Sunday, October 20, 2013

Protective puts and collars

There is a thread on the Vanguard forum (link) asking about protective puts. The rough outline is as follows:

Example of an 100k portfolio:
20k cd ladder (1 to 10 year with 5 year average duration)
79.2k SP500 ETF (example only)
0.8k put (2 to 3 month in duration) which gives me the right to sell my ETF if it drops below 55.4k (70% of 79.2k) before the put expires

The cost of protection with at the money puts is easier to find, it is the VIX. For example if VIX is 14 on SPY puts, the cost of insuring with at the money puts is 14% per year. For out of the money puts, the skew means the implied volatility is higher, typically about 25 if at the money is at 14. I know that I have lost almost all of you by now by keep reading the mud gets clearer.

The other problem with the strategy is that insurance is not at a fixed cost. When the market is in turmoil, the cost of insurance, doubles and doubles again. So what is projected as a 1% annual cost becomes 2% or 4% in volatile markets. Interest rate is another input for option pricing, and high interest rates would mean the same, much higher premiums.

Another point is that 10% monthly declines are rare. Back-to-back 10% declines even more so. Three in a row are even more so. Someone buying puts that far out of the money is only going to get to use their insurance maybe two or three times in a typical decade. Of course, if a person knows when the big banana is coming, they can do better--but we don't know. No one knows. Options try and price things according to the odds.

Right now, there has been some research into collars, selling calls and buying puts, as a profitable strategy. Like most strategies that get published, it has a recency bias (worked recently).
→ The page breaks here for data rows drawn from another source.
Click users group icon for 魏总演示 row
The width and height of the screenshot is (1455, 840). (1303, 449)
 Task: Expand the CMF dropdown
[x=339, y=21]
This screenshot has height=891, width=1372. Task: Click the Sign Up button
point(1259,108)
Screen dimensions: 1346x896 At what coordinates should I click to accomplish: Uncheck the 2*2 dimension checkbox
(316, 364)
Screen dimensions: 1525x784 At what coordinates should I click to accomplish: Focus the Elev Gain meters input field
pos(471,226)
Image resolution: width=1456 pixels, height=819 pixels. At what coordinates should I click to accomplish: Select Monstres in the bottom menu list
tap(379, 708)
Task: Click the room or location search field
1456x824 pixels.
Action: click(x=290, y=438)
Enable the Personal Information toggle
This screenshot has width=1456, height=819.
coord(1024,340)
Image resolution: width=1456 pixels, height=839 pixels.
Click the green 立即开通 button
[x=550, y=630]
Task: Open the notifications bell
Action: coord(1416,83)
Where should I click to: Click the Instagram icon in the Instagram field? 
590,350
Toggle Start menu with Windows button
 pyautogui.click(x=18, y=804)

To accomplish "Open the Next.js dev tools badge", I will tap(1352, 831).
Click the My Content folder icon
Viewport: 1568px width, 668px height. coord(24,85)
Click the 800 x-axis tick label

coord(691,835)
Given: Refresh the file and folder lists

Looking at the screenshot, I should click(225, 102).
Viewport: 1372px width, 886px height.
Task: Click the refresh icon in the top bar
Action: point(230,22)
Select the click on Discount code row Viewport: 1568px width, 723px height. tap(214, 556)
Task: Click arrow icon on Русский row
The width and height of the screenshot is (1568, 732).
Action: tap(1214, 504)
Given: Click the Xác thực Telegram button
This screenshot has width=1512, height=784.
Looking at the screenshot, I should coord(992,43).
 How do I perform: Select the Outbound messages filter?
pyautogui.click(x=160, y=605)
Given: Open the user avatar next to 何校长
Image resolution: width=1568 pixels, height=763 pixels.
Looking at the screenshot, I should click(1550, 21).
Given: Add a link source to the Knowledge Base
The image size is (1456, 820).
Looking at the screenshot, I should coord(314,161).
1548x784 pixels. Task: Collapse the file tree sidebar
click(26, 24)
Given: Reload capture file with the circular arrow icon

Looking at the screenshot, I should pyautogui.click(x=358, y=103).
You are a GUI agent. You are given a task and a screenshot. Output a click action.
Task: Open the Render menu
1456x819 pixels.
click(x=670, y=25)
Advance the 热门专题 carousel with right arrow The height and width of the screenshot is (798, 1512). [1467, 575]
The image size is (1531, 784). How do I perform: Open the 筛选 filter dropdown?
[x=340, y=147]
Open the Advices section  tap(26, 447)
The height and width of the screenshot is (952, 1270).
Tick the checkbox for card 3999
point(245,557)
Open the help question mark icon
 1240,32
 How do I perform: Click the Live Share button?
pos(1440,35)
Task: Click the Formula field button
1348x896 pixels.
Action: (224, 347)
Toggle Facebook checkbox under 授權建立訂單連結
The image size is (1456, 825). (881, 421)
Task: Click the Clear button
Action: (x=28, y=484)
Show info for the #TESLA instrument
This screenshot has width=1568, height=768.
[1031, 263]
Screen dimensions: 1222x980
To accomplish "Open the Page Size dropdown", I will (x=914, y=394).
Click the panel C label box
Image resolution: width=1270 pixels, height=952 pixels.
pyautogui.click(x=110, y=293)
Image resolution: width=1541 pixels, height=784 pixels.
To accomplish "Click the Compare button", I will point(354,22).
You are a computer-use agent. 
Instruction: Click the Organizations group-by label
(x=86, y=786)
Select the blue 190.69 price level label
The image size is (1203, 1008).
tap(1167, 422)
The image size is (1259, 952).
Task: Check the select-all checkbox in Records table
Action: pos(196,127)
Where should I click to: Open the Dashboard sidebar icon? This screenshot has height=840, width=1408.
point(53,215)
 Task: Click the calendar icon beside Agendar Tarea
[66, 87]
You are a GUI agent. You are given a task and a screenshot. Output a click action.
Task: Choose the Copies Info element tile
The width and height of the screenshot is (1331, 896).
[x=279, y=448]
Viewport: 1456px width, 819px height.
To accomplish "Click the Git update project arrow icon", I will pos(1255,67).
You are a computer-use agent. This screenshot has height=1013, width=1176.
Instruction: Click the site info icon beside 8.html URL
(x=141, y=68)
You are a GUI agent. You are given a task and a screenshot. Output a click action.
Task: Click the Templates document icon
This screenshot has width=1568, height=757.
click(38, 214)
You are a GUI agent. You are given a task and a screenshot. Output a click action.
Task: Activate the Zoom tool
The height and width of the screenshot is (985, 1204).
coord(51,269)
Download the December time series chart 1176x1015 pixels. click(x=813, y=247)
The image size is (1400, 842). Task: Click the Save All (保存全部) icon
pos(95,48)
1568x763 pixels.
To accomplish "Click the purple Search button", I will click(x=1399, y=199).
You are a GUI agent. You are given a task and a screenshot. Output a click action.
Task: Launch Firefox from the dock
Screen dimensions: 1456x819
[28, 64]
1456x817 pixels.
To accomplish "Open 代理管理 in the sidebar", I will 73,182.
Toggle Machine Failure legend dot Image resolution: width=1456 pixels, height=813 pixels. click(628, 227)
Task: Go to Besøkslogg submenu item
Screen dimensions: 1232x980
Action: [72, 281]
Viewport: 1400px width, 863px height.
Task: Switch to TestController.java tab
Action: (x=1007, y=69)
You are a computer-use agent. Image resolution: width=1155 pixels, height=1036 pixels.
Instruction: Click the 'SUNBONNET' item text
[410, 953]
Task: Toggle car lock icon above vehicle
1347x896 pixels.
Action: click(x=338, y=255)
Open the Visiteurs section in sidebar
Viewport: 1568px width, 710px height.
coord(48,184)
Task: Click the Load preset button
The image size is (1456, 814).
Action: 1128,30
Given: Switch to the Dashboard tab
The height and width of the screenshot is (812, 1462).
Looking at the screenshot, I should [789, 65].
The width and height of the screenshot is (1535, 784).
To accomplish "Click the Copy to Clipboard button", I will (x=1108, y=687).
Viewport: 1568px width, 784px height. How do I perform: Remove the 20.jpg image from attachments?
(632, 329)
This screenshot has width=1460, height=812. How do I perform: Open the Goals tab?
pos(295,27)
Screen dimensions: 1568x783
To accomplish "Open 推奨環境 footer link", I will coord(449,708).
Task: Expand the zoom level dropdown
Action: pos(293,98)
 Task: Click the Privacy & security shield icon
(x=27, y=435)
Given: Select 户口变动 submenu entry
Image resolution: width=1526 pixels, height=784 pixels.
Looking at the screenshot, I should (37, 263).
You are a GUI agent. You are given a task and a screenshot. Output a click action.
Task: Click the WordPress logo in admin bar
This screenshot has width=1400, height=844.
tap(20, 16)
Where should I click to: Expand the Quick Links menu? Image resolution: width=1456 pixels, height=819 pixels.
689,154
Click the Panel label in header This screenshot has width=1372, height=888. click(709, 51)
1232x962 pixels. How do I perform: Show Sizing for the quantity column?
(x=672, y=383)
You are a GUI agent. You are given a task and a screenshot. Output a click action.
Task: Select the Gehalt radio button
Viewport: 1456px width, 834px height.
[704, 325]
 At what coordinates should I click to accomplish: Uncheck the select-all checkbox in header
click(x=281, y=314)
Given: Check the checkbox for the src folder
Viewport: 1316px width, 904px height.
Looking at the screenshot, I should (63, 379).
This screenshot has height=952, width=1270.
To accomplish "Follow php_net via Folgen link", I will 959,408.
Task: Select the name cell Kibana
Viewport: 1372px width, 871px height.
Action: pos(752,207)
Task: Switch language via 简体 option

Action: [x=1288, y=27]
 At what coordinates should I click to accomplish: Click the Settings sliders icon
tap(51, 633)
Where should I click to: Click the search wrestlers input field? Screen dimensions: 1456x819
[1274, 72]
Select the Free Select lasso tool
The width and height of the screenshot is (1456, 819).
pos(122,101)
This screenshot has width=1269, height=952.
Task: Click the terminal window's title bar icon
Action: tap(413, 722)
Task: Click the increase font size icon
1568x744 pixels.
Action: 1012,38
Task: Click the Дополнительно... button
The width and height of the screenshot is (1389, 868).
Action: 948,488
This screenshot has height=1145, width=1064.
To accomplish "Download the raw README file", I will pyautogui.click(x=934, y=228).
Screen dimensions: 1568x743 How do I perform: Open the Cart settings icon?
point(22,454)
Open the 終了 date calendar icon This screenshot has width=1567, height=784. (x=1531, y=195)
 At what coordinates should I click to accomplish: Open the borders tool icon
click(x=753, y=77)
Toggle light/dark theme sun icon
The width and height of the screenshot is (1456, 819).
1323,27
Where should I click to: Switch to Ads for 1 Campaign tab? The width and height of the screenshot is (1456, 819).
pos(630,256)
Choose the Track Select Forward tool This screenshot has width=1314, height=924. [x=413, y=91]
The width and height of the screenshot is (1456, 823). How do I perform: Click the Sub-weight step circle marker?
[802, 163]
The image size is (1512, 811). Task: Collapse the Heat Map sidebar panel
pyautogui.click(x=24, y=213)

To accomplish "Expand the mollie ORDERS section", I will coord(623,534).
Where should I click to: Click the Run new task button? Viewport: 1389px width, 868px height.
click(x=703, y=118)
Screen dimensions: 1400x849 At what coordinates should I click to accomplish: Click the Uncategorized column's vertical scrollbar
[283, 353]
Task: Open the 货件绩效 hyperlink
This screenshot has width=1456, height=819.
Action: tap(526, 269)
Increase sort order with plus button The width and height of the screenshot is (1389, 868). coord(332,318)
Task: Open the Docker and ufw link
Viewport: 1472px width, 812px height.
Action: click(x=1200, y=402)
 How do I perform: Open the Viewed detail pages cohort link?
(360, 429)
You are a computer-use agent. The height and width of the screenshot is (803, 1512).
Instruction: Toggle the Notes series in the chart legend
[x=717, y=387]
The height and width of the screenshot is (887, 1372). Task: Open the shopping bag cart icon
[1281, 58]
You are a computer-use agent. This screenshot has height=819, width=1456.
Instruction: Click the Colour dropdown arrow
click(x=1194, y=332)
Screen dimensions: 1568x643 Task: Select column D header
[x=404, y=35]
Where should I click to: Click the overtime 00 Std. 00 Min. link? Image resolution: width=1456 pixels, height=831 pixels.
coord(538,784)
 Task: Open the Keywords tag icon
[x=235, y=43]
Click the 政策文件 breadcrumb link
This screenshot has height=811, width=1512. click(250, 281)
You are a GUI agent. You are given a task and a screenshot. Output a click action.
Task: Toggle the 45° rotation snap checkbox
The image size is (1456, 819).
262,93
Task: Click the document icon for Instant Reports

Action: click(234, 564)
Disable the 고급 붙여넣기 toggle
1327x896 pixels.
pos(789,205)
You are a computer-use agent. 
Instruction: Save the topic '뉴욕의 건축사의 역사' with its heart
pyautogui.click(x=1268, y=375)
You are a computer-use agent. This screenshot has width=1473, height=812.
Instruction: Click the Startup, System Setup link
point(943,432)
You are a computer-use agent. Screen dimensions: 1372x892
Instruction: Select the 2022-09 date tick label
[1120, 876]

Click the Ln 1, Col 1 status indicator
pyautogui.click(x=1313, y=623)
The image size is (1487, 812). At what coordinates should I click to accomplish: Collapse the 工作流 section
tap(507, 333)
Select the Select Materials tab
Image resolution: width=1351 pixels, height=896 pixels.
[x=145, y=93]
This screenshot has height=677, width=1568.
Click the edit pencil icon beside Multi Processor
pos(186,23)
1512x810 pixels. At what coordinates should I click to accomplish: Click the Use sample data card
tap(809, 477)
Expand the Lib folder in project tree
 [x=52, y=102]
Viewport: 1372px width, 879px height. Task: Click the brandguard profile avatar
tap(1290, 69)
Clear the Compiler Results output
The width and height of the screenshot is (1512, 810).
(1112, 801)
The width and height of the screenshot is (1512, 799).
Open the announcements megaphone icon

Publishing also tends to make a strategy more popular, and less profitable as more people use it.

The bottom line, buying protective puts is a form of insurance, and it costs. In the example given the premium is about 1% a year in calm markets, with the caveat that the premium will expand during volatile markets. The protection is rather modest, with a 20% deductible so to speak, before a claim is paid.

Collars can be useful for people with special circumstances. The more famous examples are executives at high tech companies that have just gone public, but the stock they are given has a lock up period before they can sell. By doing a collar, the person guarantees a floor, and gives up some upside. For average folks, reducing the equity allocation is a simpler plan, with nearly the same benefits. Another possibility is that tax reasons mean a sale next year works out better than a sale right now. Same deal, give up some upside to get a floor, by doing a collar.